Because the centralized state cannot diagnose and solve every local problem from Whitehall.

And if we are to succeed in devolving powers to users, it is much harder to do that from central government.

It is right that we elect a national government to set key benchmarks for what people can expect in our public services.

That’s part of tackling inequality.

Like how long we have to wait for an operation in the NHS.

What standards of service the police should provide.

And to ensure that the teachers in our classrooms possess a proper qualification.

But how specific services are delivered within these standards and guarantees cannot simply be dictated from Whitehall.

For the last year, as part of Labour’s Policy Review led by Jon Cruddas, our local innovation taskforce comprising outstanding council leaders from Manchester, Hackney and Stevenage has been looking at how we can deliver more with less.

And Andrew Adonis has been leading work on city regions, and their potential to drive our future prosperity if we devolve budgets and power down.

The conclusions of both these important pieces of work will be published in the coming months.

And as we prepare for a Labour government the on-going Zero-Based Review across all of public spending, being led by Ed Balls and Chris Leslie has these ideas at its core.

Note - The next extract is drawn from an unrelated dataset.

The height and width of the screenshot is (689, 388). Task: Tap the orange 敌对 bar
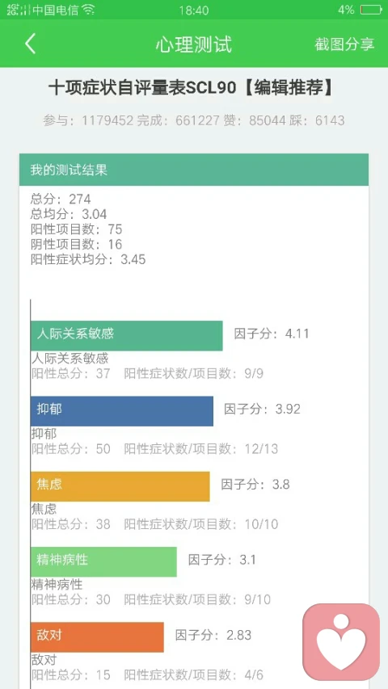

This work is clear that by hoarding power and decision-making at the centre, we end up with duplication and waste in public services.

As well as failing to serve people, particularly those with the most complex problems.

That is why the next Labour manifesto will commit to a radical reshaping of services so that local communities can come together and make the decisions that matter to them.

Driving innovation by rethinking services on the basis of the places they serve not the silos people work in.

Social care, crime and justice, and how we engage with the small number of families that receive literally hundreds of interventions from public services.

And so too in the coming months, across the major public services, we will be showing how we can improve genuine local accountability.

In addition to the Blunkett Review in education, the Institute of Public Policy Research’s Condition of Britain project is doing important work here.

John Oldham will also be reporting on how we can fulfil the vision of “whole person” care, better co-ordinating mental health, physical health and social care by devolving power down.

And following the Stevens Review on policing, Yvette Cooper will be coming forward with recommendations on how we can bring decisions on neighbourhood policing closer to local people.

In all of these public services, we are determined to drive power down.

This devolution of power is the right thing to do for the users of public service and is the right way to show that we can do more with less.

When I set out on the journey of becoming Leader of the Opposition nearly three and half years ago, I knew the most important thing was to do the hard thinking about the condition of Britain and what needed to change.

As Hugo Young knew, ideas and hard intellectual thinking are the most under-rated commodities in British politics.

To be a successful Opposition, you need to be able to tell the country what’s wrong and how it can be changed.

And to be a successful government, you need a defining mission.

Hugo Young and I didn’t agree with Lady Thatcher on most things.

But I suspect he would have agreed with her on this: “Politics is more when you have convictions than a matter of multiple manoeuvrings to get you through the problems of the day.”

Over the last few months, whether it is on energy or banking or on 50p tax, Labour has prompted debate and indeed criticism.

I relish that debate and believe strongly that the criticism just comes with the territory.

It is what happens when you make the political running.

I know that we are putting the right issues at the heart of our programme.

And we are standing where the British people stand.

They want a government that will stand up for them against unaccountable power, wherever it is.

They want more control over their own lives.

I am determined that is what the next Labour government will do.

That is the culture of the government I want to lead when it comes to public services.

Tackling inequality in income, opportunity and power.

That will be Labour’s mission in 2015.